Capítulo 801
Rosana fue a reunirse con Dionisio. En un momento tan crítico, definitivamente tenía que estar presente. Sin embargo, mientras estaba en el taxi, se dio cuenta de que alguien la estaba siguiendo.
A través del espejo retrovisor, Rosana observó un rato y efectivamente, había un coche que parecía muy sospechoso. ¿Serían personas enviadas por Alonso o por la familia Montes?
Rosana no estaba segura en ese momento. Pensó un momento y le envió un mensaje a Dionisio: [Creo que alguien me está siguiendo.]

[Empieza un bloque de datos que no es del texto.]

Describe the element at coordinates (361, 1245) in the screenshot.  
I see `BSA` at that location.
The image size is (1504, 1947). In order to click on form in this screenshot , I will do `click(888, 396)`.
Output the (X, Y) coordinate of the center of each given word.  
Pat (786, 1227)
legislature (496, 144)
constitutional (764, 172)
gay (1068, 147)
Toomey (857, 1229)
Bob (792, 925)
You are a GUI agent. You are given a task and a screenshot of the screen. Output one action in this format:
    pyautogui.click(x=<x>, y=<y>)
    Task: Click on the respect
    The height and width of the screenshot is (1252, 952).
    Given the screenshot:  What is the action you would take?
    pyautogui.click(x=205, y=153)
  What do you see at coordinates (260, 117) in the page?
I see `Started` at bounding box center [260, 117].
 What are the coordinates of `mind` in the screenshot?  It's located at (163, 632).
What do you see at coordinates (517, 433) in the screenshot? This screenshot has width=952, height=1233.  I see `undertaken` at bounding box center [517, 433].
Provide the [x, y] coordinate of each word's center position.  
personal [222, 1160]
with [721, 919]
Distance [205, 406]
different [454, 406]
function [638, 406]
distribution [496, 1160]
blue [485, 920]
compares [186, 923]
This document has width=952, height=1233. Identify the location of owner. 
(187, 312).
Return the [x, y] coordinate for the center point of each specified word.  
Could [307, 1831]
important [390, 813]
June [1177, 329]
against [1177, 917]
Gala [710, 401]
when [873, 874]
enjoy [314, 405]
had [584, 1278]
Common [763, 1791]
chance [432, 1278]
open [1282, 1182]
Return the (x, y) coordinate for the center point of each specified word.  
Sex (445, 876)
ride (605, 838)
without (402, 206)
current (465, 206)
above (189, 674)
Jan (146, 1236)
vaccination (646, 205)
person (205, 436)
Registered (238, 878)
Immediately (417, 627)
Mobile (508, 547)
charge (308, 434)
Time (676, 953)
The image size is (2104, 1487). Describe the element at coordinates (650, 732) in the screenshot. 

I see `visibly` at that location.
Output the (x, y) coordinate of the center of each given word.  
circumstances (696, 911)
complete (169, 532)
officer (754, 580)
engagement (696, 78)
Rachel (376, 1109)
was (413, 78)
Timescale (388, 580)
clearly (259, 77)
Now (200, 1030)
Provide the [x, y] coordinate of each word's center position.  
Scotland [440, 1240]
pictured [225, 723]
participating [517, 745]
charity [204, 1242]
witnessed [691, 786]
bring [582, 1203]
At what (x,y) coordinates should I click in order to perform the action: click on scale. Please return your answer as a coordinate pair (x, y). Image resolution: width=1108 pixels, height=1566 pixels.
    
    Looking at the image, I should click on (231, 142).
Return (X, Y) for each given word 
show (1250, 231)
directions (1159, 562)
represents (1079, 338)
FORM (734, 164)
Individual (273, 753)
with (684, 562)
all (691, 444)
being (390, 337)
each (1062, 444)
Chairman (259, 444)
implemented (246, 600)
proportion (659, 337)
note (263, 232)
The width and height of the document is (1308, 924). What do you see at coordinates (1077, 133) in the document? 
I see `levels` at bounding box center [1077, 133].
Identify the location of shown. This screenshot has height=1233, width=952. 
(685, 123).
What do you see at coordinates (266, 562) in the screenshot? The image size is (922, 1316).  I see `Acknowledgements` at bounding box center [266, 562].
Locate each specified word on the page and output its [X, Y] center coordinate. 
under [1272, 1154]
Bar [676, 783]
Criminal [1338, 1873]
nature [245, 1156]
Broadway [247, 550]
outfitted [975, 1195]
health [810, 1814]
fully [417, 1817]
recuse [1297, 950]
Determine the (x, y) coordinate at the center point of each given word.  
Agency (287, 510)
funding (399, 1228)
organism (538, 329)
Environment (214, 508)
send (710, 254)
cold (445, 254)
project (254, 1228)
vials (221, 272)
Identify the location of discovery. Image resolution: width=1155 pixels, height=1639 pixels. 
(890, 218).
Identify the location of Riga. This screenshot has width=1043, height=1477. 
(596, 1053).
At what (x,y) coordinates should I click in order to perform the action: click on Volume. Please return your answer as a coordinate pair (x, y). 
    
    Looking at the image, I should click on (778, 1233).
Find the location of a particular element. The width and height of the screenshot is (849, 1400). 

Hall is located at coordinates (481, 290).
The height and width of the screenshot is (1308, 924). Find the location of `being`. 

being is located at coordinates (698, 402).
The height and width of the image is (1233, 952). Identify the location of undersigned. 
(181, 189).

Al instante, Dionisio la llamó: “No hables, solo sigue mis instrucciones. Alguien irá a ayudarte.”
“De acuerdo.”
Rosana miró hacia afuera y le dijo al conductor: “Llévame al centro comercial del centro.”
Dado que la estaban siguiendo, no podía ir al lugar acordado para evitar ser descubierta.
Una vez en el centro comercial, Rosana tomó la escalera mecánica hacia arriba. Ese día, había
un evento en el centro comercial, por lo que se congregó mucha gente.
Al adentrarse en la multitud, notó que alguien la había seguido, pero fingió no darse cuenta y, siguiendo las instrucciones de Dionisio, entró a una tienda a probarse ropa, luego salió por la puerta trasera del probador.
Rosana se cambió de abrigo, se puso una peluca y un sombrero, entonces se dirigió al estacionamiento subterráneo, donde un coche la esperaba, así que subió rápidamente.
Rosana suspiró aliviada cuando recibió otra llamada de Dionisio: “No estoy segura de quién mandó a esa persona a seguirme.”
Si Keira no la hubiera contactado ese día, solo sospecharía de os hermanos Lines, pero ahora no estaba segura. Probablemente Keira tampoco había desistido; mientras Miranda no apareciera, la familia Montes seguiría sospechando de los Lines.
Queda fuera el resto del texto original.